# Problem requirements:
Go to the line with "The image size is (640, 433)." in the entries below and write out every line from there through the line with "Where should I", exactly and without pictures.

# Records:
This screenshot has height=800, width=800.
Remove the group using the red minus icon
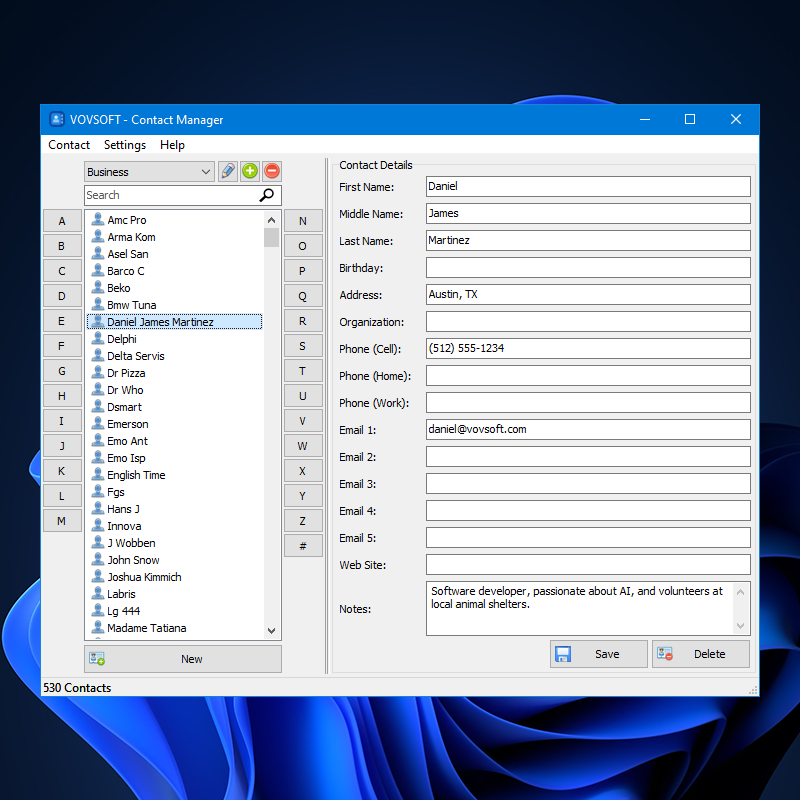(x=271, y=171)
* * *
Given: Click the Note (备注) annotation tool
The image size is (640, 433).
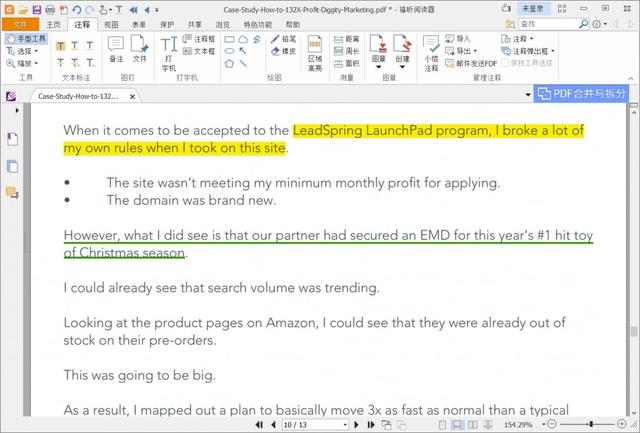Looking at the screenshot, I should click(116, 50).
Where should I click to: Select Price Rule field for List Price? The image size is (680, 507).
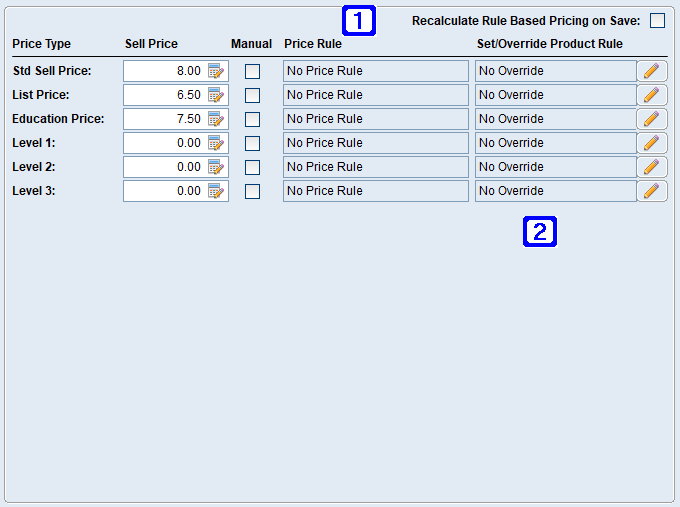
==
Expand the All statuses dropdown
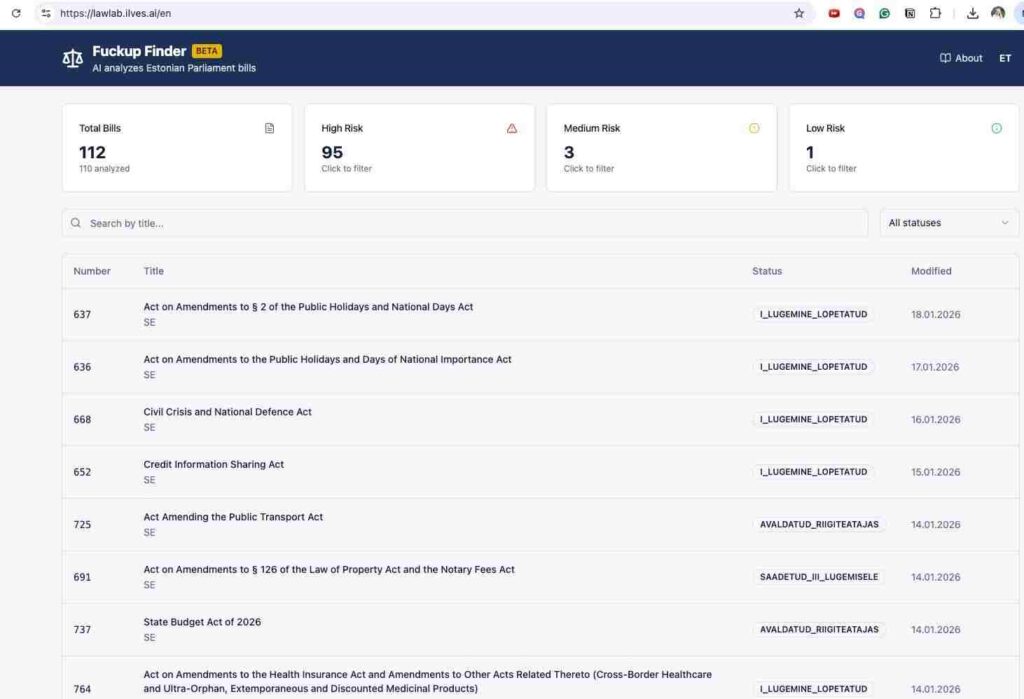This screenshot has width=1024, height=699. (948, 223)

# Solved exercise:
The image size is (640, 433).
Looking at the screenshot, I should click(116, 50).
Where should I click to: Select Price Rule field for List Price? The image size is (680, 507).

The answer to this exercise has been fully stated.